## Exercise
As the answer, give exactly the lines of the records below from the one with "Viewport: 840px width, 594px height." through the one with "The width and height of the screenshot is (684, 428).", ends included and pictures left out.

## Supplied material
******

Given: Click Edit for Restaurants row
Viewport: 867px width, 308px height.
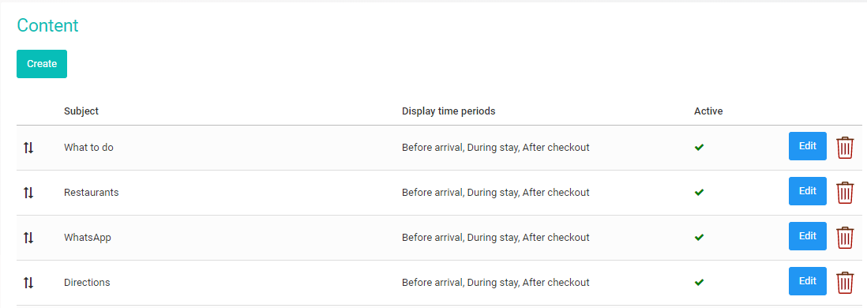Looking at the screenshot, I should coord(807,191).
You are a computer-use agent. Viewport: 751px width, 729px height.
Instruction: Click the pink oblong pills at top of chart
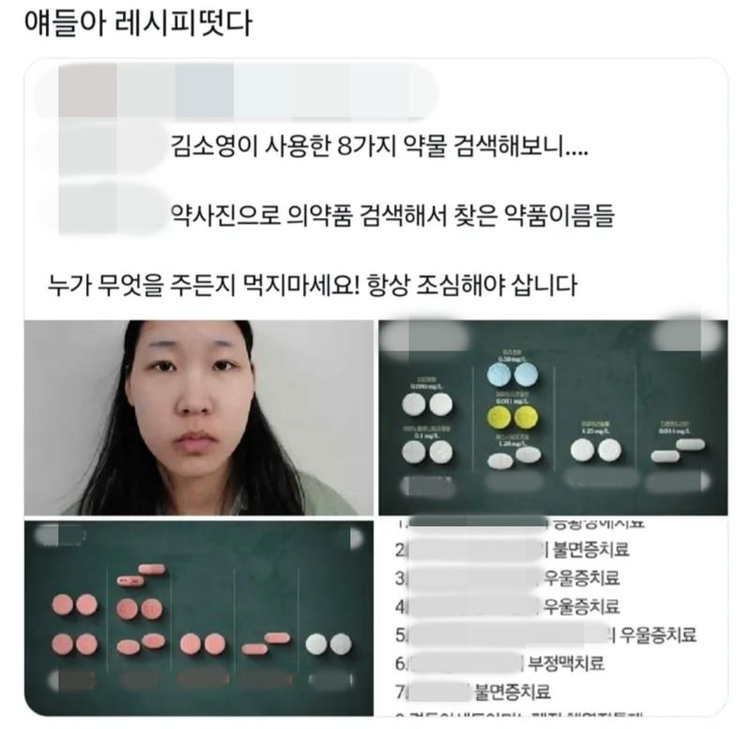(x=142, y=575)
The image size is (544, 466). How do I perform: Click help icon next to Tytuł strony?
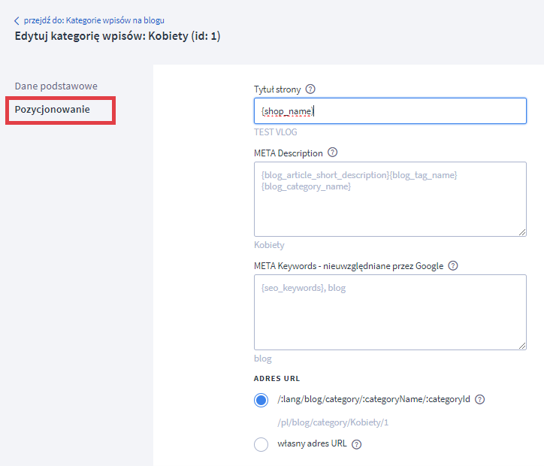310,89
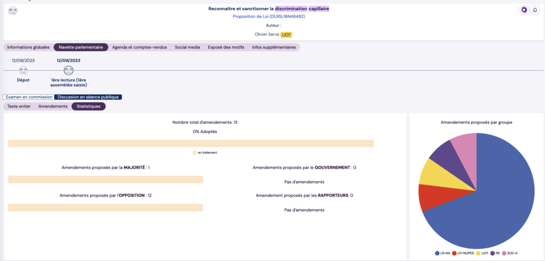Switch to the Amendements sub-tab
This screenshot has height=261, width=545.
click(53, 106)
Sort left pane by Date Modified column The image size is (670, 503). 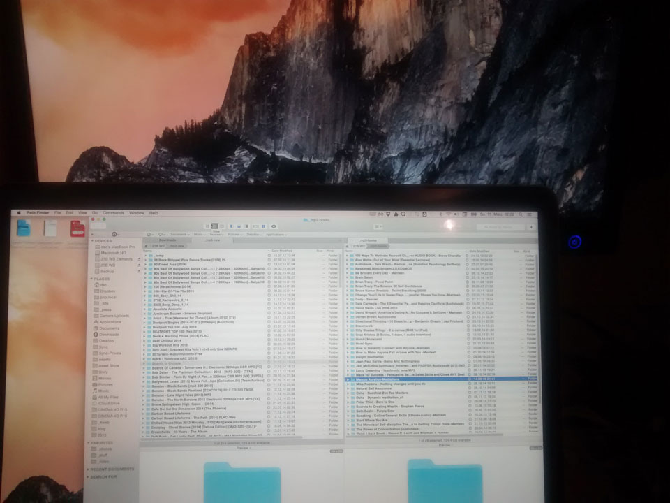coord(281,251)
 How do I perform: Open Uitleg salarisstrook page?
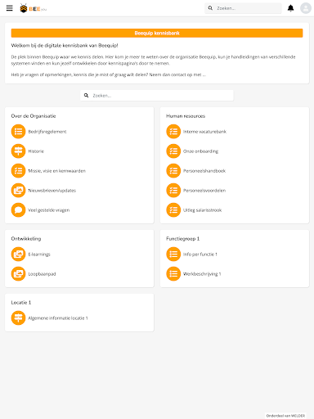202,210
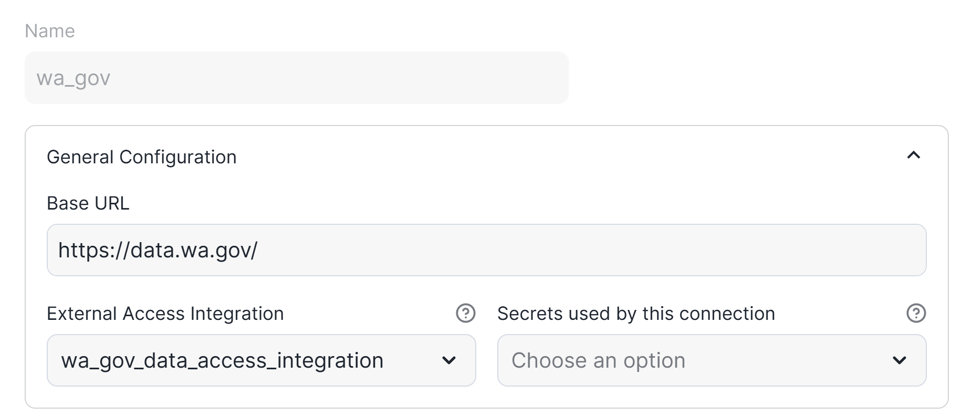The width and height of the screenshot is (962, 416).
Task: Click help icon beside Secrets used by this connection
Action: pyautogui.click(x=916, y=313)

******

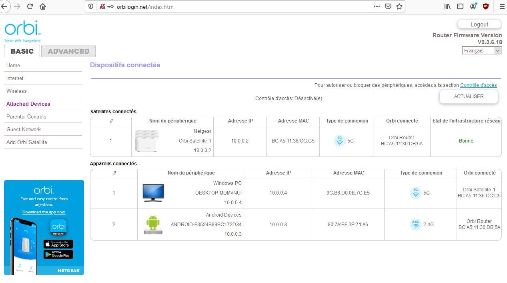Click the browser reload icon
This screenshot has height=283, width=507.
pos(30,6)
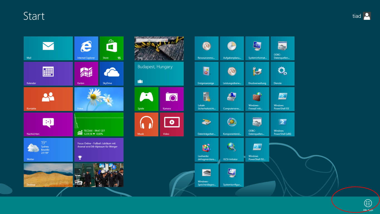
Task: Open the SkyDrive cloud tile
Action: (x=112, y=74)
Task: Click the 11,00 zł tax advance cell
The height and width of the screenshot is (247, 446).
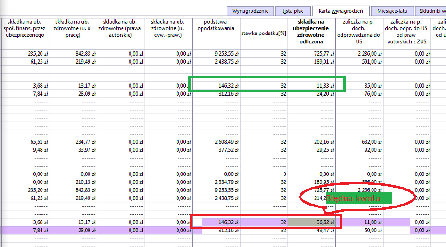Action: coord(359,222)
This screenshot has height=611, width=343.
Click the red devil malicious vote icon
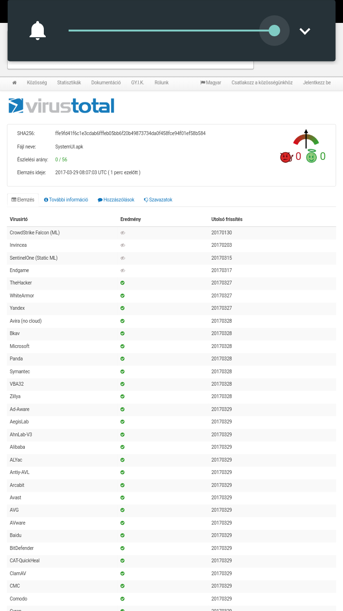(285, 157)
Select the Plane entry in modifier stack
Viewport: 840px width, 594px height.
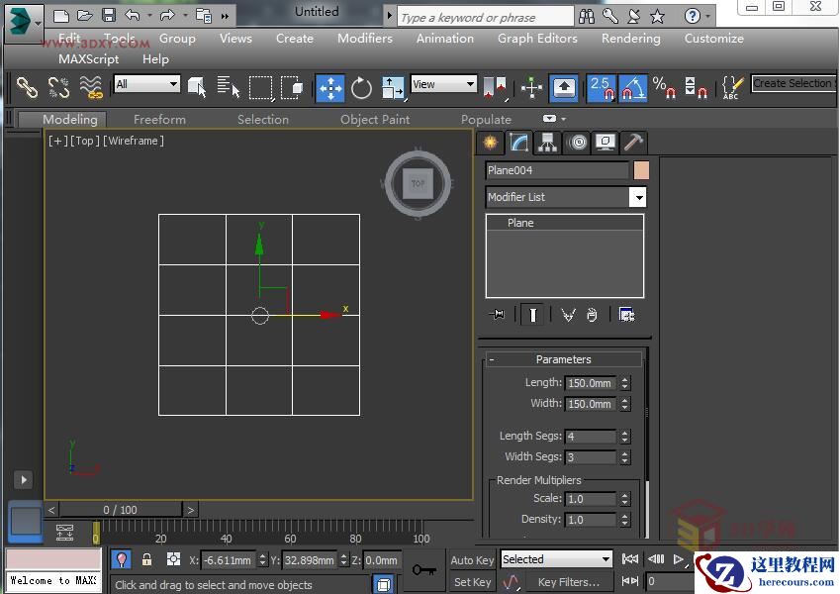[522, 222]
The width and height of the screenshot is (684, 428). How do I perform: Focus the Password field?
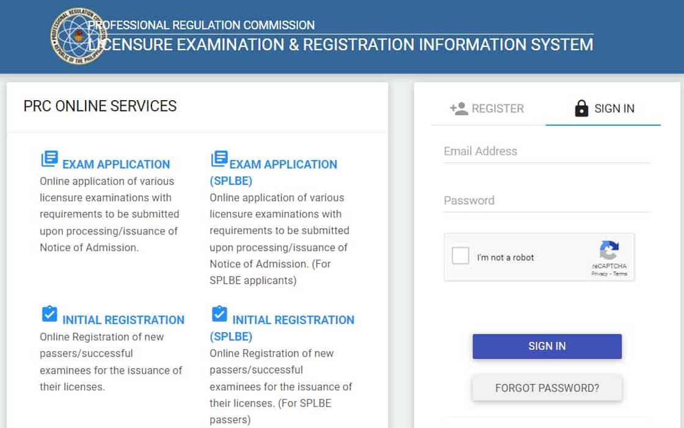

******

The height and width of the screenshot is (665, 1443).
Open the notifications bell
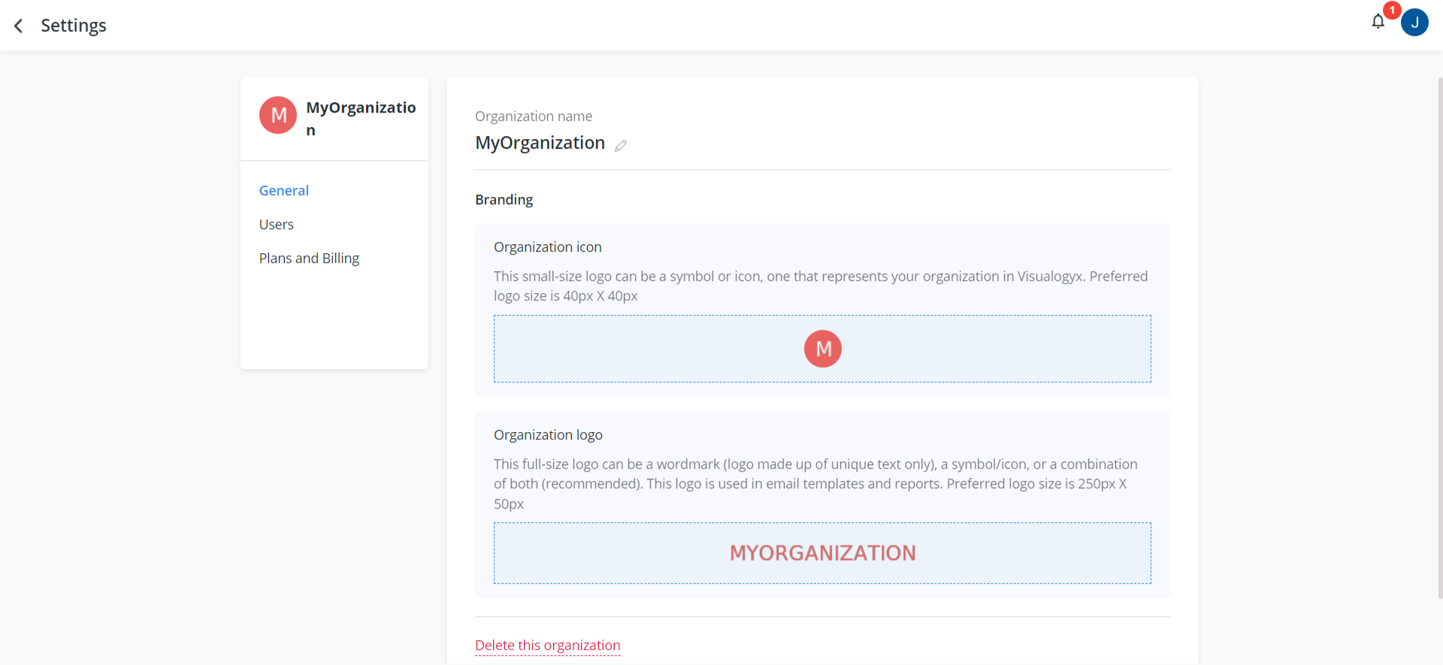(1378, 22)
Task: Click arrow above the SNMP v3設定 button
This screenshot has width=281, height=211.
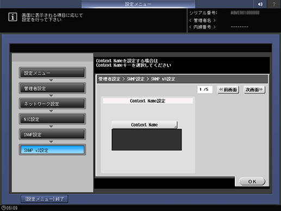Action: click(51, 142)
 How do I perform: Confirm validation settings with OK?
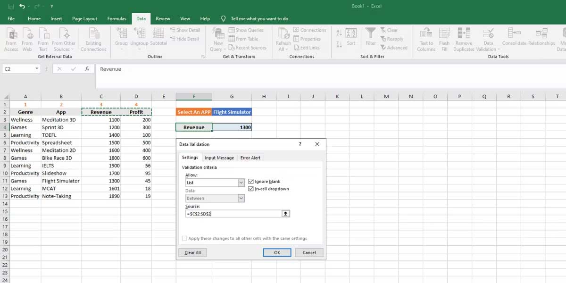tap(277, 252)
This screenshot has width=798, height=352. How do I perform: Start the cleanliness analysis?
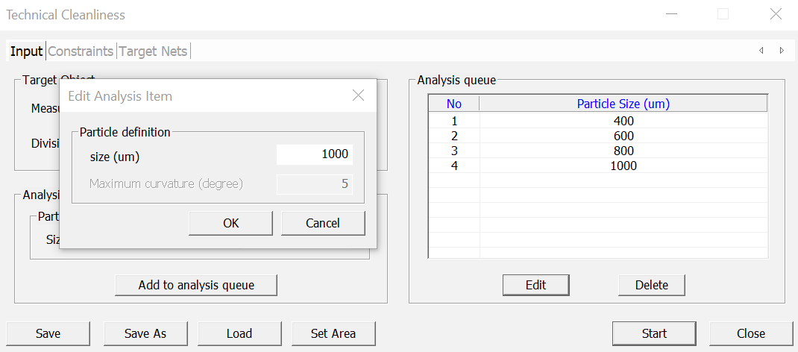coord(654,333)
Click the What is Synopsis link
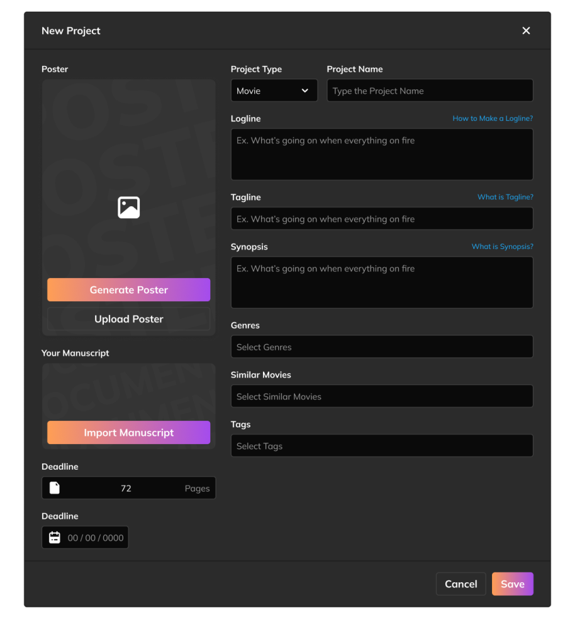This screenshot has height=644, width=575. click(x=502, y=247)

******

## Solved exercise
Viewport: 840px width, 594px height.
[522, 222]
The width and height of the screenshot is (684, 428). How do I perform: Focus the Password field?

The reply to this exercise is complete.